Convaincu de la nécessité de changer en profondeur les mentalités et de lutter contre les préjugés, je souhaitais aussi renforcer les moyens alloués aux campagnes de communication en faveur de l'apprentissage. Cependant la maquette budgétaire du compte d'affectation spéciale ne l'autorise plus, l'intégralité de la compétence apprentissage ayant été transférée aux régions par la loi du 5 mars 2014 sur la formation professionnelle. La délégation sénatoriale aux entreprises travaille actuellement à une réforme d'envergure de l'apprentissage sous la houlette de sa présidente Elisabeth Lamure. Prenons le temps de la réflexion pour présenter un projet qui fasse l'unanimité. Enfin, je pensais présenter un amendement pour réduire l'enveloppe consacrée aux CUI, mais celui de la commission des finances me convient.

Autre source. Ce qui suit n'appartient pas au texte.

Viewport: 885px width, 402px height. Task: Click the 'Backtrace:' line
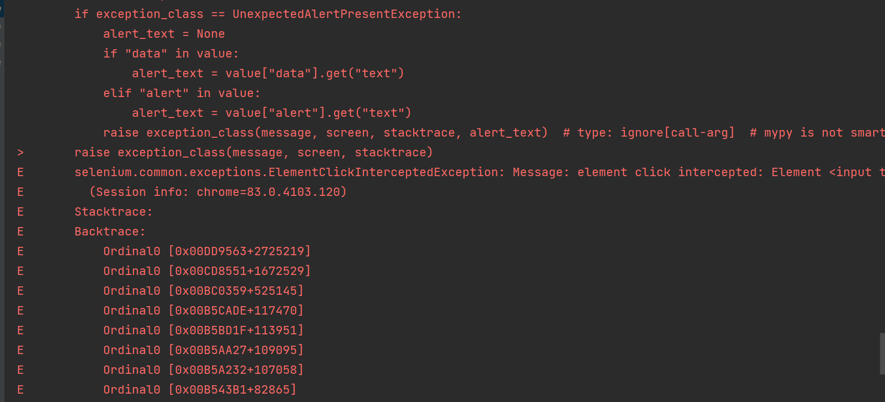click(x=110, y=231)
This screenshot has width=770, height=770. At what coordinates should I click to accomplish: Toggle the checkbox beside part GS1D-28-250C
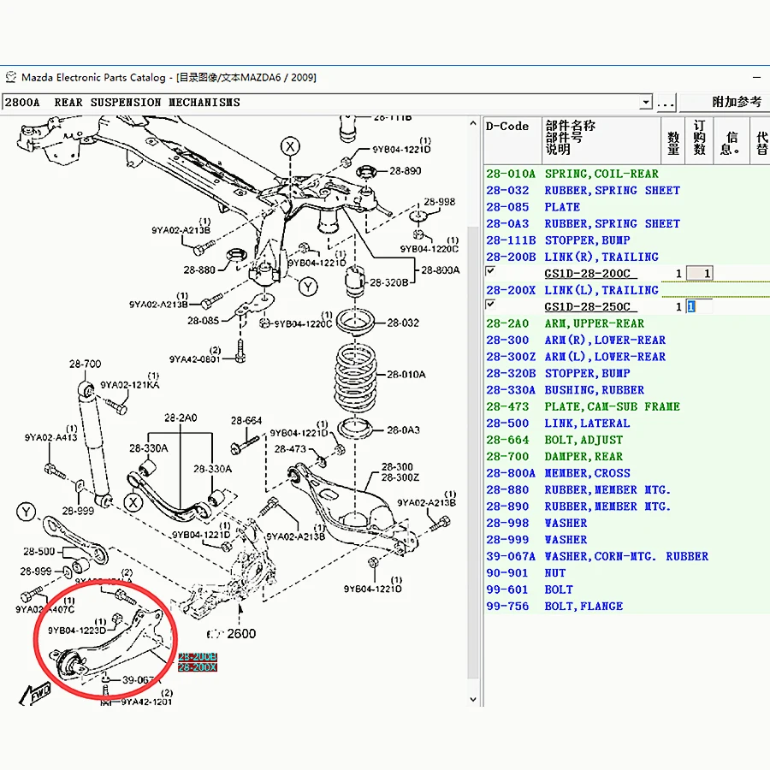490,305
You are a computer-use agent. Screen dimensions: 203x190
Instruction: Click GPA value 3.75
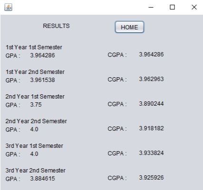click(x=36, y=105)
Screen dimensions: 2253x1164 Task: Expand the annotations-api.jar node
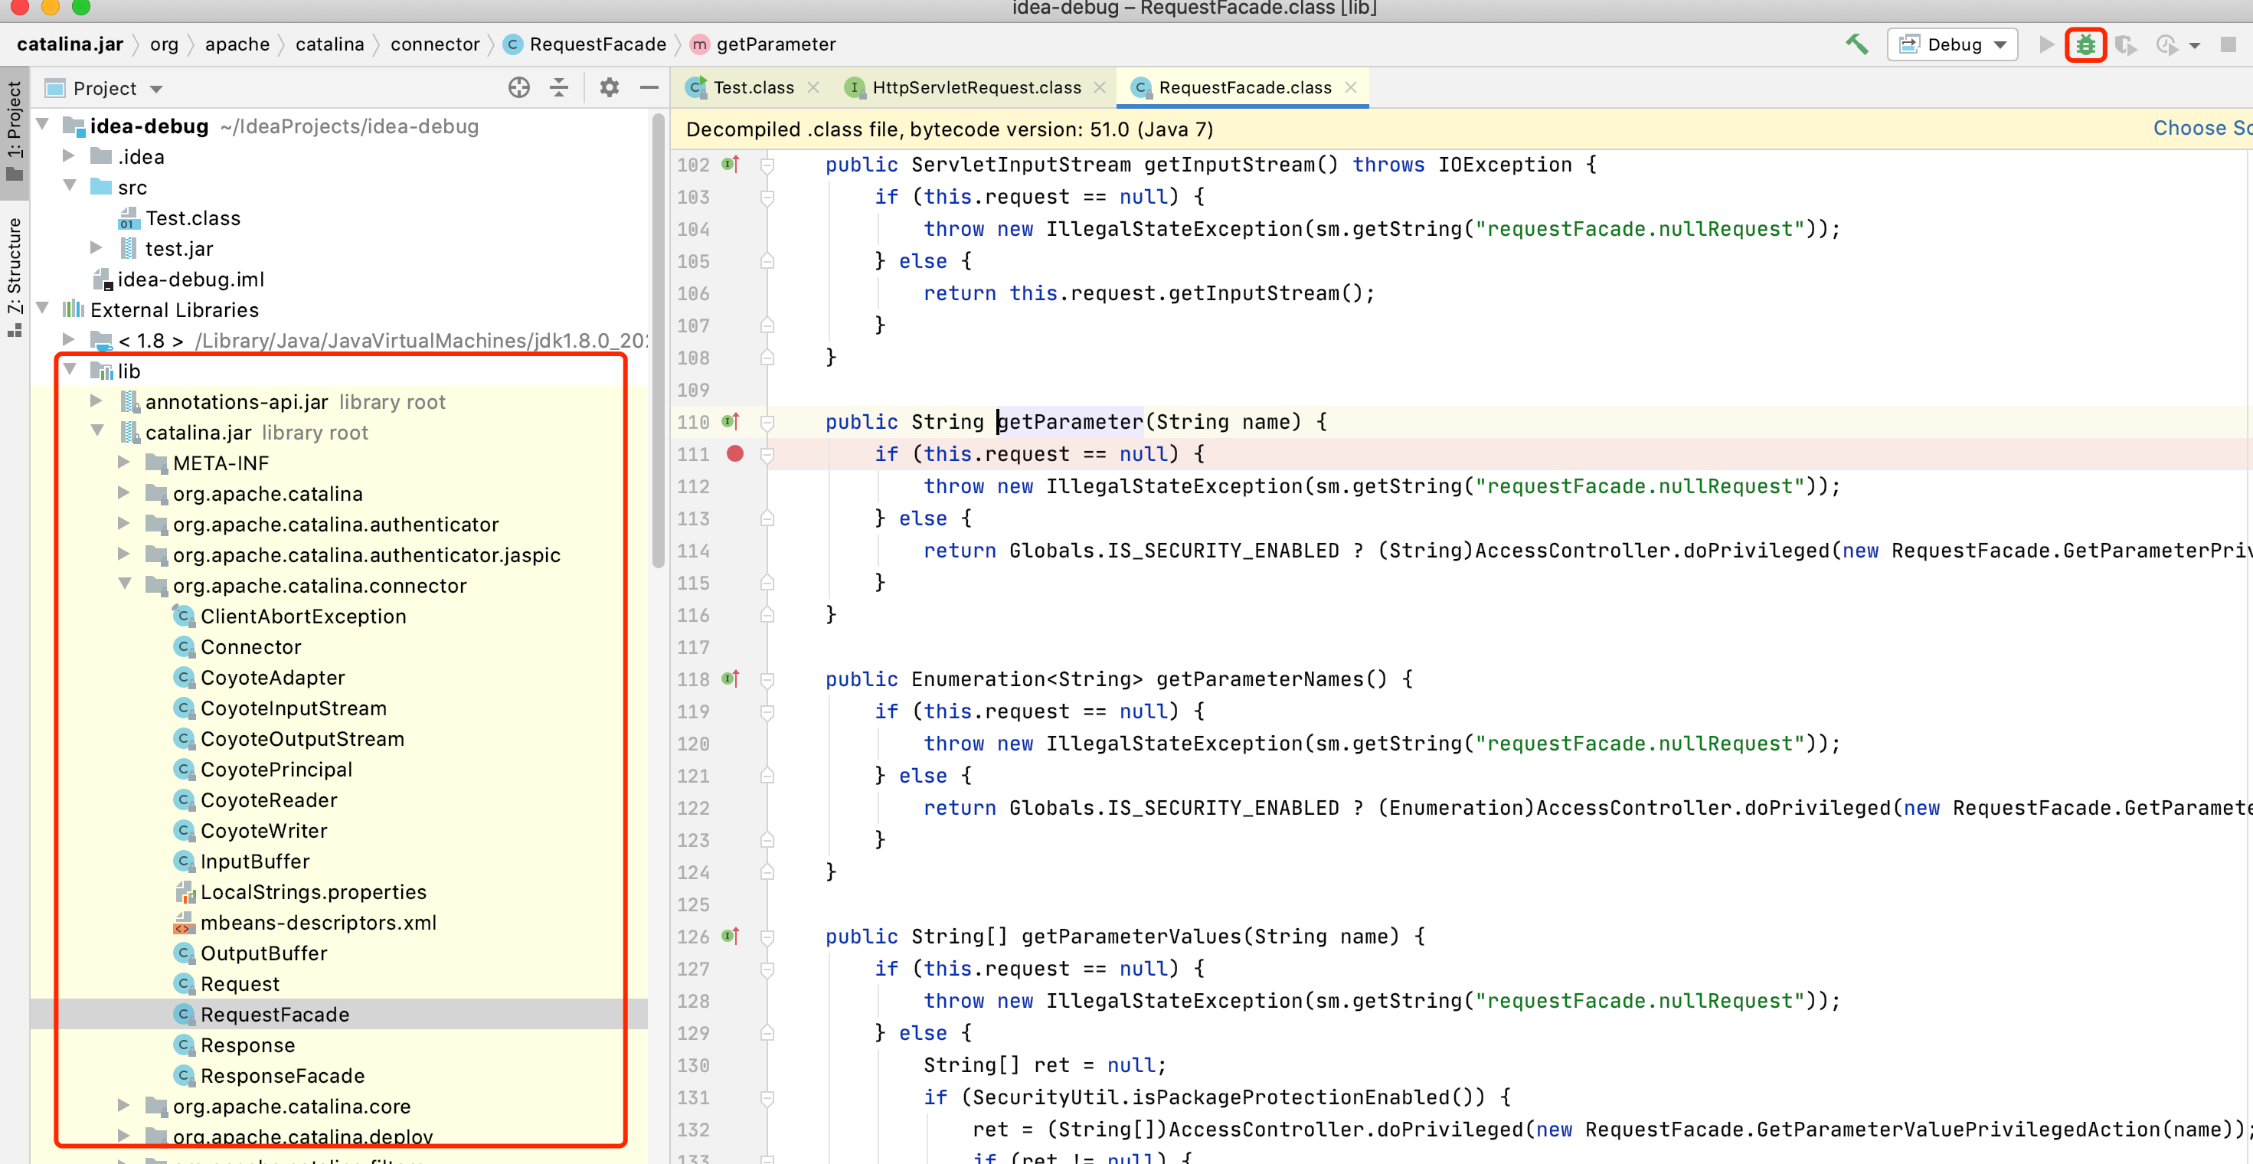pos(96,401)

J'émets donc un avis favorable à l'adoption des crédits de cette mission sous réserve de l'adoption de l'amendement de la commission des finances. En revanche, faute d'une réforme globale et ambitieuse de l'apprentissage, je propose un avis défavorable à l'adoption des crédits du compte d'affectation spéciale.
Mme Elisabeth Doineau . - Notre rapporteur, que je remercie de son éclairage, pourra-t-il nous préciser l'intérêt de disposer d'un jaune budgétaire pour cette mission ?
Tant que la croissance ne sera pas de retour, il sera difficile de proposer des emplois pérennes à celles et ceux, jeunes et moins jeunes, qui en sont éloignés. Quoi qu'on fasse, quoi qu'on dise, en dépit des nombreux dispositifs proposés, le retour à la prospérité économique est un préalable. En outre, je me désole du fait que nous n'ayons jamais réussi à trouver de solution pour endiguer le chômage de longue durée des plus de 50 ans.
Les salariés des associations qui aident les personnes en difficulté sont eux-mêmes en grande difficulté : leur emploi est précaire et ils peuvent se retrouver au chômage du jour au lendemain, si leur association met la clé sous le paillasson.
Je regrette la valse-hésitation du Gouvernement en matière d'apprentissage. De surcroît, les entreprises qui ont déjà du mal à remplir leurs carnets de commande, se retrouvent face à des cathédrales administratives quand elles veulent embaucher un apprenti.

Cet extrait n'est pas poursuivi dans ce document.